Items for locating text and elements:

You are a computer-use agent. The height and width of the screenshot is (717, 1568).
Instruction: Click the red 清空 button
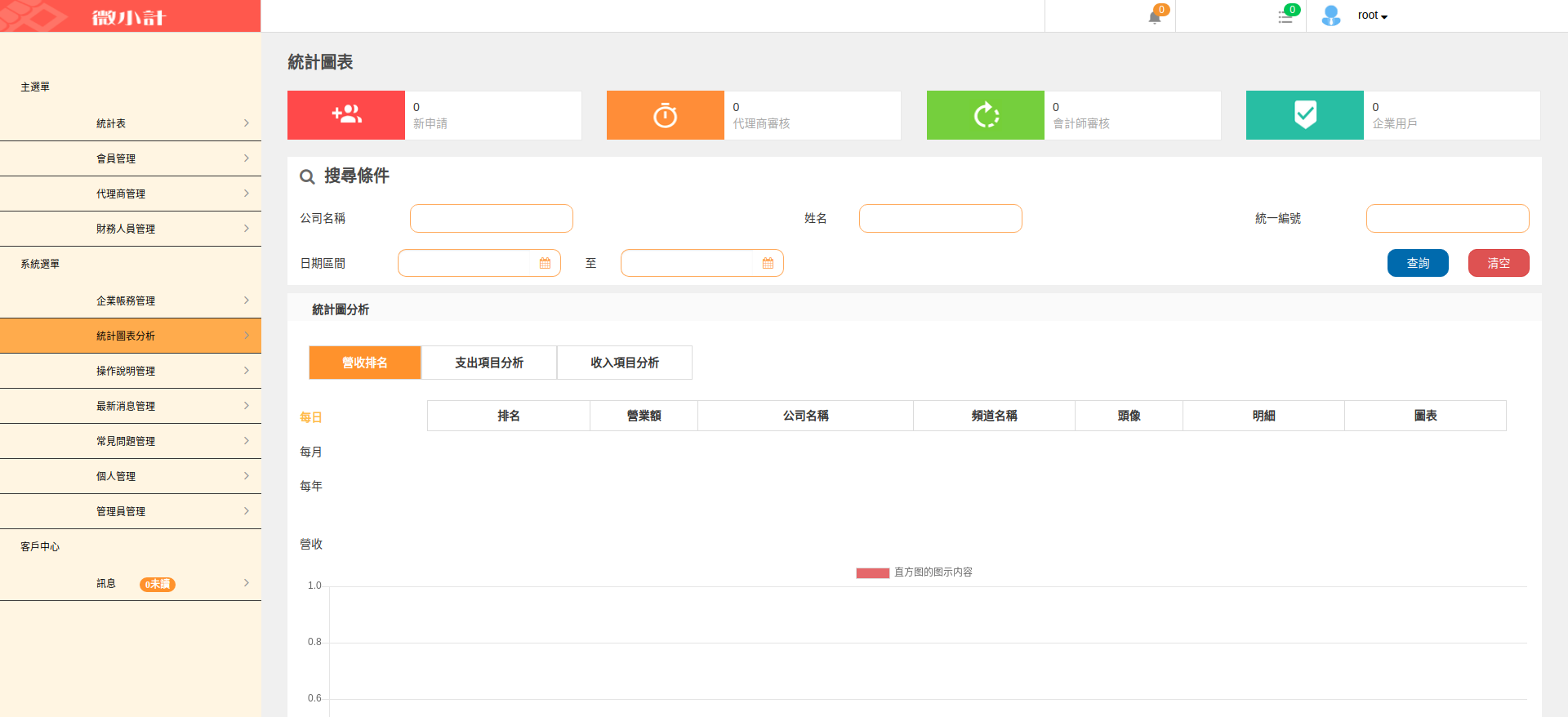click(x=1499, y=263)
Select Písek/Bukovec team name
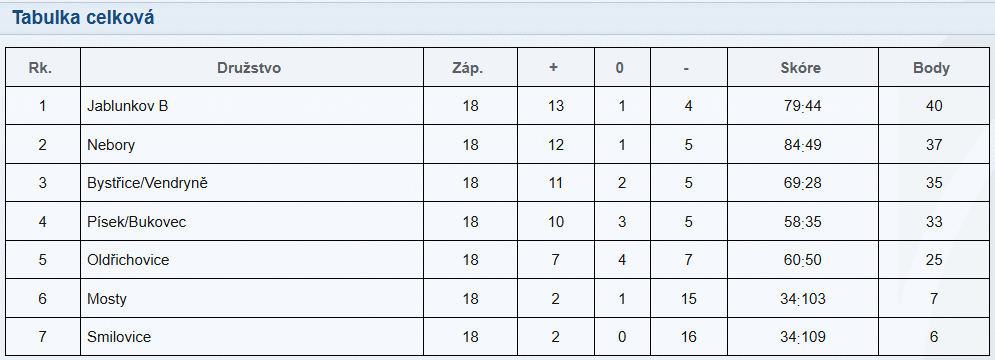 click(x=136, y=222)
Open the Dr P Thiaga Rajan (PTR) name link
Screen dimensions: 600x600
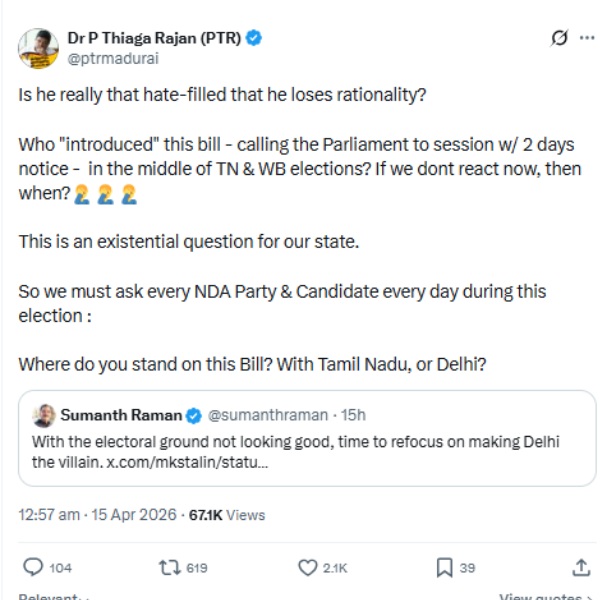pyautogui.click(x=155, y=38)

» BRIEF: Please change "Open" to "Click" in the lines starting with the one that contains "Select Písek/Bukovec team name" and going on through the end of the items, then give those lines again with everything else unchanged. Leave the pictures out.

» TASK ANSWER:
Select Písek/Bukovec team name
 click(x=136, y=222)
Click the Dr P Thiaga Rajan (PTR) name link
Screen dimensions: 600x600
pyautogui.click(x=155, y=38)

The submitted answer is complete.